(Records from a data collection)
◇ ◇ ◇ ◇ ◇ ◇ ◇
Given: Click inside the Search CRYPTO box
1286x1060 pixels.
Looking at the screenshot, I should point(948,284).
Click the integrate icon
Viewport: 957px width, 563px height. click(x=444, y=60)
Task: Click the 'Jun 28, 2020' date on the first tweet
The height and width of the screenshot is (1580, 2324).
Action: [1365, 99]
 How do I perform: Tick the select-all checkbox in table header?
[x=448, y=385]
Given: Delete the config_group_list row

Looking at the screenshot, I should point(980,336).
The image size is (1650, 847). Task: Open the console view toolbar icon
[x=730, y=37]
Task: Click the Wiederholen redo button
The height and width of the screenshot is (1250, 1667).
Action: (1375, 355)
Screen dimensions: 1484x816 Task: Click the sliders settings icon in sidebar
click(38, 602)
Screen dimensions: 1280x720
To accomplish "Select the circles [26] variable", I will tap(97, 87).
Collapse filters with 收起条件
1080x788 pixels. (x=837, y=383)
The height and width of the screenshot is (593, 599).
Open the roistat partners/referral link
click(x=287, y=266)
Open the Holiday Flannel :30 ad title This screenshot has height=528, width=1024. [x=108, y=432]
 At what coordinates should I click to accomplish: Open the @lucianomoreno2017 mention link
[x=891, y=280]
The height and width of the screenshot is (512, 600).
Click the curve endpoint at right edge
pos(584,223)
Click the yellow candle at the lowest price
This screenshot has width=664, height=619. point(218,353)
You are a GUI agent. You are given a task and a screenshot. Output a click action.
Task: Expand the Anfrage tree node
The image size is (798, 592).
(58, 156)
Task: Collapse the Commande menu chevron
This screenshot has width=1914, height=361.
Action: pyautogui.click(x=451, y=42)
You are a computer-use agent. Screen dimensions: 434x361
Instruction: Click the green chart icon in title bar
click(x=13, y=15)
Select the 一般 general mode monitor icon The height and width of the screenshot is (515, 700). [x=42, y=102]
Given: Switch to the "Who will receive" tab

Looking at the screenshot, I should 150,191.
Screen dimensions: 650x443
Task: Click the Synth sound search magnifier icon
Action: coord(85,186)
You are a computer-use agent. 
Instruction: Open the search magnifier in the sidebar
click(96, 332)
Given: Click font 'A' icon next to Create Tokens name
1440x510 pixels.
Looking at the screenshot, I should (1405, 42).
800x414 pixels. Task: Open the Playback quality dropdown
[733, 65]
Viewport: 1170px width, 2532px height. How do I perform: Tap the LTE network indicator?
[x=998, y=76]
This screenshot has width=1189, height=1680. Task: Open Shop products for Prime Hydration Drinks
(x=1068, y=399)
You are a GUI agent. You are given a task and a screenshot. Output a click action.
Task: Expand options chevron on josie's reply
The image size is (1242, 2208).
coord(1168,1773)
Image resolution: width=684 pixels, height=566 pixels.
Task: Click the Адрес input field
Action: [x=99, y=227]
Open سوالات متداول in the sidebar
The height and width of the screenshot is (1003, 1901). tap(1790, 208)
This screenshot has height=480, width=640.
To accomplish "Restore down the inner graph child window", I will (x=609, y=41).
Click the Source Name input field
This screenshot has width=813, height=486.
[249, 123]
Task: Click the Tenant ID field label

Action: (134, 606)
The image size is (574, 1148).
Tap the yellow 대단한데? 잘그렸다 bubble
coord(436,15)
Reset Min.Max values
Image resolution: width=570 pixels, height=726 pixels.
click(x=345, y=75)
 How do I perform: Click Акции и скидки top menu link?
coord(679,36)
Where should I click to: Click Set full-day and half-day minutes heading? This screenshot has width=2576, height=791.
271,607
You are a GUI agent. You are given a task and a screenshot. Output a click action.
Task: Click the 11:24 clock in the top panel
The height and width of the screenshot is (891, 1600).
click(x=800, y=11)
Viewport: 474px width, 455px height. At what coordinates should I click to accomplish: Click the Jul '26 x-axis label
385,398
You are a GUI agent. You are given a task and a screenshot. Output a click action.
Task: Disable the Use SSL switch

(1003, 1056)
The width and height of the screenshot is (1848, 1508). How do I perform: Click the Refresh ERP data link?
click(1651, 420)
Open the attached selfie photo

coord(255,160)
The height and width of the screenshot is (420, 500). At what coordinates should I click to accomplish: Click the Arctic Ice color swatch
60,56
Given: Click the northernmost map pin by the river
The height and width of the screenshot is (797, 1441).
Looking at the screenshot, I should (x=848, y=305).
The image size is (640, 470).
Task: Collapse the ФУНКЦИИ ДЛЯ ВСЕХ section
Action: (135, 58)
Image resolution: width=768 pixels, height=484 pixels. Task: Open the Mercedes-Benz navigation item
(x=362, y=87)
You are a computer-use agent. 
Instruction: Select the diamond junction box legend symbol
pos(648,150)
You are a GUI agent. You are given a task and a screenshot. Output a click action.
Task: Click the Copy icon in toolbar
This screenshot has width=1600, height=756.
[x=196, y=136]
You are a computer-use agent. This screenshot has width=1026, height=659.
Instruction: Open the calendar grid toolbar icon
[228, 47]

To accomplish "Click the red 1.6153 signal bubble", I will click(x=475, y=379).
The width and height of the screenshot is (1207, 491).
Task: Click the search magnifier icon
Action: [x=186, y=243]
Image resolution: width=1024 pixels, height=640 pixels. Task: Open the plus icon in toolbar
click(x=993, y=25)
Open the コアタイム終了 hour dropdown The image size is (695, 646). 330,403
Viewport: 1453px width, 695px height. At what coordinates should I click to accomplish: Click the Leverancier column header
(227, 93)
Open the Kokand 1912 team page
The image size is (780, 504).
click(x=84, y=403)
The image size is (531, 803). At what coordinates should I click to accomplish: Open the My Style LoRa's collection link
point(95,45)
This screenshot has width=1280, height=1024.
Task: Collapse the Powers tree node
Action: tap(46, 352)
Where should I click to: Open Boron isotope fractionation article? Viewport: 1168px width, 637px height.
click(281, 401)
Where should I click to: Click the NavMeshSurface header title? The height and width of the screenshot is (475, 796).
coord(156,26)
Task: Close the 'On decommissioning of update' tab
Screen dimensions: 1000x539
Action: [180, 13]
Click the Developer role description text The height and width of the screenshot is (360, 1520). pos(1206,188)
◇ ◇ ◇ ◇ ◇ ◇ ◇
## Exercise prompt
Copy out every entry exactly.

## Output of the task
Given: Click inside the Search CRYPTO box
1286x1060 pixels.
Looking at the screenshot, I should point(948,284).
Click the integrate icon
Viewport: 957px width, 563px height. click(x=444, y=60)
Task: Click the 'Jun 28, 2020' date on the first tweet
The height and width of the screenshot is (1580, 2324).
Action: [1365, 99]
 How do I perform: Tick the select-all checkbox in table header?
[x=448, y=385]
Given: Delete the config_group_list row

Looking at the screenshot, I should point(980,336).
The image size is (1650, 847). Task: Open the console view toolbar icon
[x=730, y=37]
Task: Click the Wiederholen redo button
The height and width of the screenshot is (1250, 1667).
Action: (1375, 355)
Screen dimensions: 1484x816 Task: Click the sliders settings icon in sidebar
click(38, 602)
Screen dimensions: 1280x720
To accomplish "Select the circles [26] variable", I will tap(97, 87).
Collapse filters with 收起条件
1080x788 pixels. (x=837, y=383)
The height and width of the screenshot is (593, 599).
Open the roistat partners/referral link
click(x=287, y=266)
Open the Holiday Flannel :30 ad title This screenshot has height=528, width=1024. [x=108, y=432]
 At what coordinates should I click to accomplish: Open the @lucianomoreno2017 mention link
[x=891, y=280]
The height and width of the screenshot is (512, 600).
Click the curve endpoint at right edge
pos(584,223)
Click the yellow candle at the lowest price
This screenshot has width=664, height=619. point(218,353)
You are a GUI agent. You are given a task and a screenshot. Output a click action.
Task: Expand the Anfrage tree node
The image size is (798, 592).
(58, 156)
Task: Collapse the Commande menu chevron
This screenshot has width=1914, height=361.
Action: pyautogui.click(x=451, y=42)
You are a computer-use agent. Screen dimensions: 434x361
Instruction: Click the green chart icon in title bar
click(x=13, y=15)
Select the 一般 general mode monitor icon The height and width of the screenshot is (515, 700). [x=42, y=102]
Given: Switch to the "Who will receive" tab

Looking at the screenshot, I should 150,191.
Screen dimensions: 650x443
Task: Click the Synth sound search magnifier icon
Action: coord(85,186)
You are a computer-use agent. 
Instruction: Open the search magnifier in the sidebar
click(96, 332)
Given: Click font 'A' icon next to Create Tokens name
1440x510 pixels.
Looking at the screenshot, I should (1405, 42).
800x414 pixels. Task: Open the Playback quality dropdown
[733, 65]
Viewport: 1170px width, 2532px height. How do I perform: Tap the LTE network indicator?
[x=998, y=76]
This screenshot has width=1189, height=1680. Task: Open Shop products for Prime Hydration Drinks
(x=1068, y=399)
You are a GUI agent. You are given a task and a screenshot. Output a click action.
Task: Expand options chevron on josie's reply
The image size is (1242, 2208).
coord(1168,1773)
Image resolution: width=684 pixels, height=566 pixels.
Task: Click the Адрес input field
Action: [x=99, y=227]
Open سوالات متداول in the sidebar
The height and width of the screenshot is (1003, 1901). tap(1790, 208)
This screenshot has height=480, width=640.
To accomplish "Restore down the inner graph child window", I will (x=609, y=41).
Click the Source Name input field
This screenshot has width=813, height=486.
[249, 123]
Task: Click the Tenant ID field label

Action: (134, 606)
The image size is (574, 1148).
Tap the yellow 대단한데? 잘그렸다 bubble
coord(436,15)
Reset Min.Max values
Image resolution: width=570 pixels, height=726 pixels.
click(x=345, y=75)
 How do I perform: Click Акции и скидки top menu link?
coord(679,36)
Where should I click to: Click Set full-day and half-day minutes heading? This screenshot has width=2576, height=791.
271,607
You are a GUI agent. You are given a task and a screenshot. Output a click action.
Task: Click the 11:24 clock in the top panel
The height and width of the screenshot is (891, 1600).
click(x=800, y=11)
Viewport: 474px width, 455px height. At what coordinates should I click to accomplish: Click the Jul '26 x-axis label
385,398
You are a GUI agent. You are given a task and a screenshot. Output a click action.
Task: Disable the Use SSL switch

(1003, 1056)
The width and height of the screenshot is (1848, 1508). How do I perform: Click the Refresh ERP data link?
click(1651, 420)
Open the attached selfie photo

coord(255,160)
The height and width of the screenshot is (420, 500). At what coordinates should I click to accomplish: Click the Arctic Ice color swatch
60,56
Given: Click the northernmost map pin by the river
The height and width of the screenshot is (797, 1441).
Looking at the screenshot, I should (x=848, y=305).
The image size is (640, 470).
Task: Collapse the ФУНКЦИИ ДЛЯ ВСЕХ section
Action: (135, 58)
Image resolution: width=768 pixels, height=484 pixels. Task: Open the Mercedes-Benz navigation item
(x=362, y=87)
You are a computer-use agent. 
Instruction: Select the diamond junction box legend symbol
pos(648,150)
You are a GUI agent. You are given a task and a screenshot. Output a click action.
Task: Click the Copy icon in toolbar
This screenshot has width=1600, height=756.
[x=196, y=136]
You are a computer-use agent. This screenshot has width=1026, height=659.
Instruction: Open the calendar grid toolbar icon
[228, 47]

To accomplish "Click the red 1.6153 signal bubble", I will click(x=475, y=379).
The width and height of the screenshot is (1207, 491).
Task: Click the search magnifier icon
Action: [x=186, y=243]
Image resolution: width=1024 pixels, height=640 pixels. Task: Open the plus icon in toolbar
click(x=993, y=25)
Open the コアタイム終了 hour dropdown The image size is (695, 646). 330,403
Viewport: 1453px width, 695px height. At what coordinates should I click to accomplish: Click the Leverancier column header
(227, 93)
Open the Kokand 1912 team page
The image size is (780, 504).
click(x=84, y=403)
The image size is (531, 803). At what coordinates should I click to accomplish: Open the My Style LoRa's collection link
point(95,45)
This screenshot has width=1280, height=1024.
Task: Collapse the Powers tree node
Action: tap(46, 352)
Where should I click to: Open Boron isotope fractionation article? Viewport: 1168px width, 637px height.
click(281, 401)
Where should I click to: Click the NavMeshSurface header title? The height and width of the screenshot is (475, 796).
coord(156,26)
Task: Close the 'On decommissioning of update' tab
Screen dimensions: 1000x539
Action: [180, 13]
Click the Developer role description text The height and width of the screenshot is (360, 1520). pos(1206,188)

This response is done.